Segment Start: RECORDS FOR THIS EXERCISE

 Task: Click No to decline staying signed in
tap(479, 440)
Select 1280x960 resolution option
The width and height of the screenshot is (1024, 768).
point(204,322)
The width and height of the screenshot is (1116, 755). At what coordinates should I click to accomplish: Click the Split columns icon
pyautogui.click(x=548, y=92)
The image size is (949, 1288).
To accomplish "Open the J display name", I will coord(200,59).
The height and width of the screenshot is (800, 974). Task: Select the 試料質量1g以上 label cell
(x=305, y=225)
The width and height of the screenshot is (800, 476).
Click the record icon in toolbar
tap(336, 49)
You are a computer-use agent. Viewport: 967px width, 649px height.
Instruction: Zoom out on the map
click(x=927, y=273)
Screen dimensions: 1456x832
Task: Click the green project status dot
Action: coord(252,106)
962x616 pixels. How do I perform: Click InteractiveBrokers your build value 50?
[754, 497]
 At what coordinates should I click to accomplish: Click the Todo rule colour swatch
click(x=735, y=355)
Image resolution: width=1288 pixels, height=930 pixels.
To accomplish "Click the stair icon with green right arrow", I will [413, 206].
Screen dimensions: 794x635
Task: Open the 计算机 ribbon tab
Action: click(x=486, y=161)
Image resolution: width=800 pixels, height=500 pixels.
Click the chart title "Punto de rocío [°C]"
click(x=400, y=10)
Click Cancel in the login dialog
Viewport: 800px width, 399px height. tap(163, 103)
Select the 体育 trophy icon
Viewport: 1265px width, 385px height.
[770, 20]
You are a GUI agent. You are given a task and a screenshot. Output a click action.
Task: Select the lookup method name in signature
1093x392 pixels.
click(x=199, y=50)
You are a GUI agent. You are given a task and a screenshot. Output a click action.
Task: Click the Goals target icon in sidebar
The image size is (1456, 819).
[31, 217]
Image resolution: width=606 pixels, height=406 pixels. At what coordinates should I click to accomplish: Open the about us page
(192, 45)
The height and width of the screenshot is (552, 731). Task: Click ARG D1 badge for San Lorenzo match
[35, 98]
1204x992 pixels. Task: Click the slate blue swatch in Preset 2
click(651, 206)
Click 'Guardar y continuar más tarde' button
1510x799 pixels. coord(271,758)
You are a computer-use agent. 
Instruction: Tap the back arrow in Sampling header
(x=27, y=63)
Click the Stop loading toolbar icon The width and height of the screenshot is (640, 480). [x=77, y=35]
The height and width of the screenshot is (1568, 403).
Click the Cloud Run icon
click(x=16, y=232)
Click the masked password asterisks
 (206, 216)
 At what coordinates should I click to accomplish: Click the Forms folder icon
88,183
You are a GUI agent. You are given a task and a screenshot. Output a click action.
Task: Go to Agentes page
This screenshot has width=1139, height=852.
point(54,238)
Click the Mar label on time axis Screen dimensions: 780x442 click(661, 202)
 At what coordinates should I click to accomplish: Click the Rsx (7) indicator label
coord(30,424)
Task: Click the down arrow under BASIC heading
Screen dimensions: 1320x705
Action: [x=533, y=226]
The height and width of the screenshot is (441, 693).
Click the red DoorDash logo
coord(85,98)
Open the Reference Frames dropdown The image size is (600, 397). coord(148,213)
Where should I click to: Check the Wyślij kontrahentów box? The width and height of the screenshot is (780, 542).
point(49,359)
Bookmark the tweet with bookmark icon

Segment End: RECORDS FOR THIS EXERCISE

WHAT YOU NEED TO DO: All of the entries must be given again, word for word.

RESPONSE FOR THIS EXERCISE:
 Task: Click No to decline staying signed in
tap(479, 440)
Select 1280x960 resolution option
The width and height of the screenshot is (1024, 768).
point(204,322)
The width and height of the screenshot is (1116, 755). At what coordinates should I click to accomplish: Click the Split columns icon
pyautogui.click(x=548, y=92)
The image size is (949, 1288).
To accomplish "Open the J display name", I will coord(200,59).
The height and width of the screenshot is (800, 974). Task: Select the 試料質量1g以上 label cell
(x=305, y=225)
The width and height of the screenshot is (800, 476).
Click the record icon in toolbar
tap(336, 49)
You are a computer-use agent. Viewport: 967px width, 649px height.
Instruction: Zoom out on the map
click(x=927, y=273)
Screen dimensions: 1456x832
Task: Click the green project status dot
Action: coord(252,106)
962x616 pixels. How do I perform: Click InteractiveBrokers your build value 50?
[754, 497]
 At what coordinates should I click to accomplish: Click the Todo rule colour swatch
click(x=735, y=355)
Image resolution: width=1288 pixels, height=930 pixels.
To accomplish "Click the stair icon with green right arrow", I will [413, 206].
Screen dimensions: 794x635
Task: Open the 计算机 ribbon tab
Action: click(x=486, y=161)
Image resolution: width=800 pixels, height=500 pixels.
Click the chart title "Punto de rocío [°C]"
click(x=400, y=10)
Click Cancel in the login dialog
Viewport: 800px width, 399px height. tap(163, 103)
Select the 体育 trophy icon
Viewport: 1265px width, 385px height.
[770, 20]
You are a GUI agent. You are given a task and a screenshot. Output a click action.
Task: Select the lookup method name in signature
1093x392 pixels.
click(x=199, y=50)
You are a GUI agent. You are given a task and a screenshot. Output a click action.
Task: Click the Goals target icon in sidebar
The image size is (1456, 819).
[31, 217]
Image resolution: width=606 pixels, height=406 pixels. At what coordinates should I click to accomplish: Open the about us page
(192, 45)
The height and width of the screenshot is (552, 731). Task: Click ARG D1 badge for San Lorenzo match
[35, 98]
1204x992 pixels. Task: Click the slate blue swatch in Preset 2
click(651, 206)
Click 'Guardar y continuar más tarde' button
1510x799 pixels. coord(271,758)
You are a computer-use agent. 
Instruction: Tap the back arrow in Sampling header
(x=27, y=63)
Click the Stop loading toolbar icon The width and height of the screenshot is (640, 480). [x=77, y=35]
The height and width of the screenshot is (1568, 403).
Click the Cloud Run icon
click(x=16, y=232)
Click the masked password asterisks
 (206, 216)
 At what coordinates should I click to accomplish: Click the Forms folder icon
88,183
You are a GUI agent. You are given a task and a screenshot. Output a click action.
Task: Go to Agentes page
This screenshot has width=1139, height=852.
point(54,238)
Click the Mar label on time axis Screen dimensions: 780x442 click(661, 202)
 At what coordinates should I click to accomplish: Click the Rsx (7) indicator label
coord(30,424)
Task: Click the down arrow under BASIC heading
Screen dimensions: 1320x705
Action: [x=533, y=226]
The height and width of the screenshot is (441, 693).
Click the red DoorDash logo
coord(85,98)
Open the Reference Frames dropdown The image size is (600, 397). coord(148,213)
Where should I click to: Check the Wyślij kontrahentów box? The width and height of the screenshot is (780, 542).
point(49,359)
Bookmark the tweet with bookmark icon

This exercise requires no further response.